Work to complete> Reproduce the records starting with the line that contains "is (700, 724)." and going on through the line that contains "tap(617, 296)", swapping each "Instruction" for "Command" and changing nothing else.
_ _ _
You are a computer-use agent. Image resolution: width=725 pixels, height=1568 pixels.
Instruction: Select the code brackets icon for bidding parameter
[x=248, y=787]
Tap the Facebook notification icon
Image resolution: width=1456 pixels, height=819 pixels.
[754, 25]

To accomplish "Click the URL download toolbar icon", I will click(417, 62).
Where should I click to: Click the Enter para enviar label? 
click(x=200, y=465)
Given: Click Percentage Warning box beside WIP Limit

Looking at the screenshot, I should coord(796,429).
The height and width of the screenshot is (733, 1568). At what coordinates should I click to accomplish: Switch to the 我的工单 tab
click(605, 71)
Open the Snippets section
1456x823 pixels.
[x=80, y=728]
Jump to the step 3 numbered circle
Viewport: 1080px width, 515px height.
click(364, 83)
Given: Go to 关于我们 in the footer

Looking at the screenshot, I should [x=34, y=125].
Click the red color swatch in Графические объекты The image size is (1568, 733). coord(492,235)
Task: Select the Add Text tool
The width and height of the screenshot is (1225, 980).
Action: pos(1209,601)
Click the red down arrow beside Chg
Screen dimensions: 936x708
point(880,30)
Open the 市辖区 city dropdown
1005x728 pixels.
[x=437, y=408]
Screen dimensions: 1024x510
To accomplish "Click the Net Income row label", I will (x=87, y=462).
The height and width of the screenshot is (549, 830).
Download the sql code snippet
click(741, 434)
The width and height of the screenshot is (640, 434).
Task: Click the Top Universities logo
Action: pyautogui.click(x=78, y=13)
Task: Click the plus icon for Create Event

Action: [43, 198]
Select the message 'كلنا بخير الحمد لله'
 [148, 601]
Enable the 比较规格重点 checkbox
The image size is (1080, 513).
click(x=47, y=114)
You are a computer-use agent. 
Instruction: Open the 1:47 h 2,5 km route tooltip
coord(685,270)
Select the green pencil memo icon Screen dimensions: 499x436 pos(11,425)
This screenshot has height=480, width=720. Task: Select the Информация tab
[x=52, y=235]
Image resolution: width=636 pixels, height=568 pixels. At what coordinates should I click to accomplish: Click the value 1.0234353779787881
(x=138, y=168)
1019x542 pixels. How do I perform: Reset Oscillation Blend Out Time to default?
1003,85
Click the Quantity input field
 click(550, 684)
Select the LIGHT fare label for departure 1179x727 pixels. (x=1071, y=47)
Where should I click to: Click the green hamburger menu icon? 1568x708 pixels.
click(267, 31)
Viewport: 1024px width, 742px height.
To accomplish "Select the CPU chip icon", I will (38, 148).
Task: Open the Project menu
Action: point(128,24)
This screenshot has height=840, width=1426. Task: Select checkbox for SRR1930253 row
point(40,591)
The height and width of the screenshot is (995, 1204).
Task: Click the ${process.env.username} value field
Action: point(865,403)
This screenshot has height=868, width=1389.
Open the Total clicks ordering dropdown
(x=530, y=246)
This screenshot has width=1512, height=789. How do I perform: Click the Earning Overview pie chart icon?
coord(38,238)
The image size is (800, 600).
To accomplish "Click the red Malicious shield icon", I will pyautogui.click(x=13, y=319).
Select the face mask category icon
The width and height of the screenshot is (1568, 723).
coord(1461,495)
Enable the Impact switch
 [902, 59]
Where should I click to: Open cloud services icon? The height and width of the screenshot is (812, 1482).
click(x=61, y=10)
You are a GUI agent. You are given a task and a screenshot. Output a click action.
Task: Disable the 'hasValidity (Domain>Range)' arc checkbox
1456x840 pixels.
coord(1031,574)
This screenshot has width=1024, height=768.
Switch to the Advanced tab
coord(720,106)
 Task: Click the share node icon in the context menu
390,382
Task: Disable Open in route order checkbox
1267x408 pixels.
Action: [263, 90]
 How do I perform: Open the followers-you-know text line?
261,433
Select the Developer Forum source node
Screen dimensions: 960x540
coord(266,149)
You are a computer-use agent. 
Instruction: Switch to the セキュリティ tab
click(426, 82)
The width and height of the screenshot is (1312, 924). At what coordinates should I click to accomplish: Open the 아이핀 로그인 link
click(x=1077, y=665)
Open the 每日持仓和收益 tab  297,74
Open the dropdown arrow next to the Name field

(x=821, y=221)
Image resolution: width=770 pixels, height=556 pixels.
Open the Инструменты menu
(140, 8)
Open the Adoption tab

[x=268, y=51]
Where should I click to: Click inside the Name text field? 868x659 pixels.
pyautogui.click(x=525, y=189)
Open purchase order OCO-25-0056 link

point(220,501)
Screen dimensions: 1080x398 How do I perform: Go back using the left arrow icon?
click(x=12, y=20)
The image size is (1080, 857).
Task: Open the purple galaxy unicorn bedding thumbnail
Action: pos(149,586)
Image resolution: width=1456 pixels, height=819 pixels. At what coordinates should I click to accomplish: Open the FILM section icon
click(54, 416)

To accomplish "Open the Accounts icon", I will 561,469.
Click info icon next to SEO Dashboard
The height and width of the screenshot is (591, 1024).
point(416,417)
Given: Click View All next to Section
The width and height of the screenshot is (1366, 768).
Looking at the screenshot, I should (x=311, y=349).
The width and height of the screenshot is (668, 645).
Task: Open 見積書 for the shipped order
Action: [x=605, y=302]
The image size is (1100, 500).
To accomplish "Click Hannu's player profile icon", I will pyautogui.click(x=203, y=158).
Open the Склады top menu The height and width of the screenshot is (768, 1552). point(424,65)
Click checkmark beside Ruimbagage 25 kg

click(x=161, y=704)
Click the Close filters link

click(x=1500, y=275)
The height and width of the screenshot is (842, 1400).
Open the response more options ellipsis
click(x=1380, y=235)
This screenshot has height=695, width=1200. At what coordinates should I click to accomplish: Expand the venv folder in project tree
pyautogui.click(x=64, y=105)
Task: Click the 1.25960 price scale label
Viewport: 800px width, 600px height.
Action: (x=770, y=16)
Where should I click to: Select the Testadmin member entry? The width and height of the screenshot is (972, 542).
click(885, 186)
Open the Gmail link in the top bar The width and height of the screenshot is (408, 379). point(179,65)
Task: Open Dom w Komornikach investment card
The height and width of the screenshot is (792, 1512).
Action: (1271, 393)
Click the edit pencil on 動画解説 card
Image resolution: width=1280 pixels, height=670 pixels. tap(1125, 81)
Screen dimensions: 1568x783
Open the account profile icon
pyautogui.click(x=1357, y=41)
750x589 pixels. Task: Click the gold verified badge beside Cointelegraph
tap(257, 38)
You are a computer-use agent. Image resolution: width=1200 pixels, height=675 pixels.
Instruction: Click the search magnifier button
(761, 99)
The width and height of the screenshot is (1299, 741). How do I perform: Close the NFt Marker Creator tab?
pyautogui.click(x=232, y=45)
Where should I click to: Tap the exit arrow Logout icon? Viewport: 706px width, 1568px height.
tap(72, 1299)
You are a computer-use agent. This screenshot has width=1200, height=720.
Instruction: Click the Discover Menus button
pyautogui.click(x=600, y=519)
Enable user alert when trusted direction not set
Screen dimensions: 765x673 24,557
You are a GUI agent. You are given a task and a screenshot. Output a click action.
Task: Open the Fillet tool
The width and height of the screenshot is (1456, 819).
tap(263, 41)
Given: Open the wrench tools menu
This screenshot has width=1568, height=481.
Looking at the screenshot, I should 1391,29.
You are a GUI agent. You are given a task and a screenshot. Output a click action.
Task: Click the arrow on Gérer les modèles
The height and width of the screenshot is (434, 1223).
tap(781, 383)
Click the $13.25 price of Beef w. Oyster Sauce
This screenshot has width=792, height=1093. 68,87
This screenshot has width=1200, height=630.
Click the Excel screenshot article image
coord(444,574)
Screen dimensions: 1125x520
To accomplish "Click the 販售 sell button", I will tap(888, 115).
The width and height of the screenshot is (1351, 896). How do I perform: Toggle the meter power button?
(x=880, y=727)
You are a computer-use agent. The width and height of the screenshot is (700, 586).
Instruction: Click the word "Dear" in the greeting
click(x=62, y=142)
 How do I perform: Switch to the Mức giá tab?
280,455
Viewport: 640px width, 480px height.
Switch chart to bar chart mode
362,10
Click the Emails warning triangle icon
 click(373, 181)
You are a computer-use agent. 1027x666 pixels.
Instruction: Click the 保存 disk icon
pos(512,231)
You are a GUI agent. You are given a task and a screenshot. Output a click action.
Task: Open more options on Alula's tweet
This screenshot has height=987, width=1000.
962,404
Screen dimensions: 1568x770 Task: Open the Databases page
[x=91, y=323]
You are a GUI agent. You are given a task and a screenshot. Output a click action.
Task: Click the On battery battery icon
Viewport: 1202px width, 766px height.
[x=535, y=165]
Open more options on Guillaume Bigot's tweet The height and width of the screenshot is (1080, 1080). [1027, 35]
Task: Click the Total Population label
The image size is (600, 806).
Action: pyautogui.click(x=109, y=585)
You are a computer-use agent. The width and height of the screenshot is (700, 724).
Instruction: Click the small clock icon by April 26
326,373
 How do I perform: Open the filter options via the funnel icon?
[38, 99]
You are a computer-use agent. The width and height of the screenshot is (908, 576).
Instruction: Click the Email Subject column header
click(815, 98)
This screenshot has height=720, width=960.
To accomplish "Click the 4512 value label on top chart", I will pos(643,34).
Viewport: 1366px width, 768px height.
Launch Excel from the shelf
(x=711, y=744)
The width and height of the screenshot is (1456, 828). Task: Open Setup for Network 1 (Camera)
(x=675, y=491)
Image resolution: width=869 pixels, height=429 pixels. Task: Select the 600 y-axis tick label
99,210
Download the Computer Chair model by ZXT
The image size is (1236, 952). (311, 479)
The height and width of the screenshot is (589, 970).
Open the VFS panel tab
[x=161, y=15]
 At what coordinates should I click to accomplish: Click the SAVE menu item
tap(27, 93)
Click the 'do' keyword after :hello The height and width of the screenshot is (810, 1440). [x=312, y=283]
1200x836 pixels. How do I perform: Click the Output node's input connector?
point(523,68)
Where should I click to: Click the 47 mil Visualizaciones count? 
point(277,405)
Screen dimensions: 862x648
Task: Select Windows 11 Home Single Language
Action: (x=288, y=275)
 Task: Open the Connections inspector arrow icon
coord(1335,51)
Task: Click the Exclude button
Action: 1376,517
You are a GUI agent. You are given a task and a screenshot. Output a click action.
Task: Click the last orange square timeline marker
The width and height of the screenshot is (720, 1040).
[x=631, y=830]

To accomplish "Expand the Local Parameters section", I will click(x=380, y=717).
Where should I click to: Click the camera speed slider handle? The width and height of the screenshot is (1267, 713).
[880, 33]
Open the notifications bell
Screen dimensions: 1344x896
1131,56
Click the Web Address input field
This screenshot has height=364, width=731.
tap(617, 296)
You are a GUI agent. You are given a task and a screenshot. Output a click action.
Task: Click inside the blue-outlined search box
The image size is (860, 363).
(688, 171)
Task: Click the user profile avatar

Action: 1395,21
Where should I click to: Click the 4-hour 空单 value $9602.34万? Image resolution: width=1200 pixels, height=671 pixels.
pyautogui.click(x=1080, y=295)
_ _ _
Response to the exercise>
You are a computer-use agent. The width and height of the screenshot is (700, 724).
Command: Click the small clock icon by April 26
326,373
 How do I perform: Open the filter options via the funnel icon?
[38, 99]
You are a computer-use agent. The width and height of the screenshot is (908, 576).
Command: Click the Email Subject column header
click(815, 98)
This screenshot has height=720, width=960.
To accomplish "Click the 4512 value label on top chart", I will pos(643,34).
Viewport: 1366px width, 768px height.
Launch Excel from the shelf
(x=711, y=744)
The width and height of the screenshot is (1456, 828). Task: Open Setup for Network 1 (Camera)
(x=675, y=491)
Image resolution: width=869 pixels, height=429 pixels. Task: Select the 600 y-axis tick label
99,210
Download the Computer Chair model by ZXT
The image size is (1236, 952). (311, 479)
The height and width of the screenshot is (589, 970).
Open the VFS panel tab
[x=161, y=15]
 At what coordinates should I click to accomplish: Click the SAVE menu item
tap(27, 93)
Click the 'do' keyword after :hello The height and width of the screenshot is (810, 1440). [x=312, y=283]
1200x836 pixels. How do I perform: Click the Output node's input connector?
point(523,68)
Where should I click to: Click the 47 mil Visualizaciones count? 
point(277,405)
Screen dimensions: 862x648
Task: Select Windows 11 Home Single Language
Action: (x=288, y=275)
 Task: Open the Connections inspector arrow icon
coord(1335,51)
Task: Click the Exclude button
Action: 1376,517
You are a GUI agent. You are given a task and a screenshot. Output a click action.
Task: Click the last orange square timeline marker
The width and height of the screenshot is (720, 1040).
[x=631, y=830]

To accomplish "Expand the Local Parameters section", I will click(x=380, y=717).
Where should I click to: Click the camera speed slider handle? The width and height of the screenshot is (1267, 713).
[880, 33]
Open the notifications bell
Screen dimensions: 1344x896
1131,56
Click the Web Address input field
This screenshot has height=364, width=731.
tap(617, 296)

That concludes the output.